Until it exists, the static leaderboard at revalbench.com — which you're reading right now — is the only user-facing surface.
Publish-results button
Status: design sketch, deferred to webui scaffolding.
When reval-webui is built, it needs a "Publish results"
affordance that takes a completed reval run (results.json +
per-run HTML report) and pushes it to the public leaderboard
pipeline. Open design questions:
- One-click GitHub Action trigger?
- Direct write to the leaderboard data directory?
- Manifest-signing step that the deploy job picks up?
Capturing the requirement now so it lands in the initial webui scaffold rather than as an after-the-fact bolt-on.
PyPI publication + version pinning
Status: deferred ~4 weeks from docs-tab planning (revisit mid-2026-05).
Today reval-collector depends on reval via an editable install:
# reval-collector/pyproject.toml
[tool.uv.sources]
reval = { path = "../reval", editable = true }That works because the two sub-repos are siblings inside
~/Documents/reval-workspace/. Once reval hits a stable minor
version, the plan is:
- Publish reval to PyPI (or at least a git tag).
- Switch collector's
tool.uv.sourcesto a semver range likereval>=0.3,<0.4. - Adopt a
CHANGELOG.md [CONTRACT]section for breaking changes, so downstream consumers (collector, webui) can pin against a known-good minor version.
This unblocks distributing reval independently of the sibling- repo layout.
Release coordinator agent
Status: deferred until version pinning.
Once reval is published and collector pins against a release, the
plan is to add a release-coordinator agent to the workspace-level
.claude/agents/ directory. It would handle:
- Bumping reval's version.
- Regenerating the CHANGELOG for any
[CONTRACT]breakage. - Opening a coordinated PR in collector (and eventually webui) to bump the pinned range.
For now, the existing reval-architect, contract-impact, and
cross-repo-pr-reviewer agents are sufficient — they catch
breakage, they just don't automate the version bump.
Dataset expansion
Status: phase 2 in progress, phase 3 and 4 planned.
| Phase | Target | Today |
|---|---|---|
| 1 | 54 evals across US + India | ✅ Shipped |
| 2 | ~500 evals — expanded US + India, add UK, Germany, Brazil, Global | In progress |
| 3 | Judge calibration against human labels, cross-model consistency testing | Planned |
| 4 | ~1000 evals, public benchmark leaderboard, integrations | Planned |
See reval/README.md#Roadmap for the authoritative phase
breakdown. New evals land via PRs that touch
evals/datasets/<country>/ and get validated by CI.
Drift tests
Status: open follow-up.
Several docs pages duplicate prose from reval/README.md and the
rubric YAML files (install steps, scoring formulas, rubric
criteria). This was a deliberate v1 tradeoff — building a full
README-to-docs extractor would have tripled the docs tab scope.

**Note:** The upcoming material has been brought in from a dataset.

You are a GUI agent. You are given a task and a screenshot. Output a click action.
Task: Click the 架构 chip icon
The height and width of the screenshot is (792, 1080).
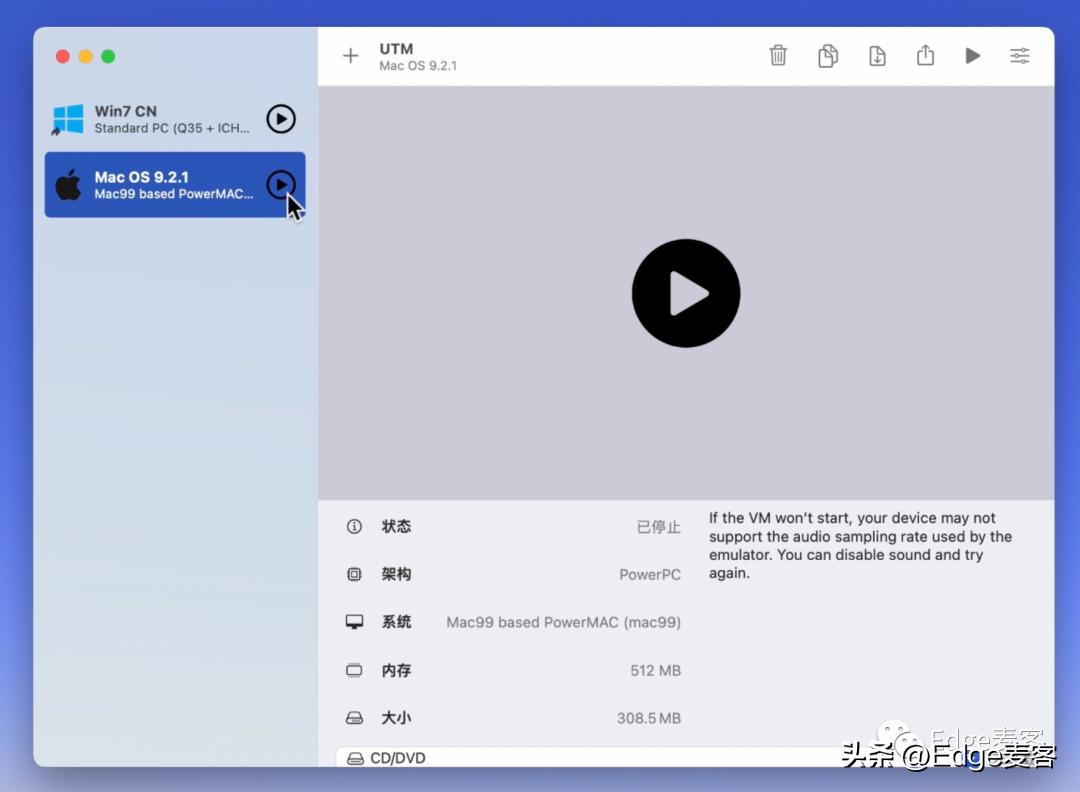coord(353,574)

The follow-up is a lightweight grep-based drift test: assert that
specific substrings ("pip install -e", "0.85", each rubric
criterion name) appear in both the README and the corresponding
docs page. If they drift apart, CI fails and you know to update
both.
Known gaps
Things that are NOT on the roadmap yet but have been flagged for future consideration:
- Full-text search across the docs tab (lunr.js or pagefind). Today's Alpine sidebar filter matches on titles only.
- Scrollspy TOC — highlighting the current h2 as you scroll. The right-hand TOC is static in v1.
- Versioned docs — only
latestis served; no/v0.3/archive. - i18n / translated docs. All docs are English-only.
- Edit-on-GitHub link per page.
If any of these would unblock your work, open an issue on the reval repo.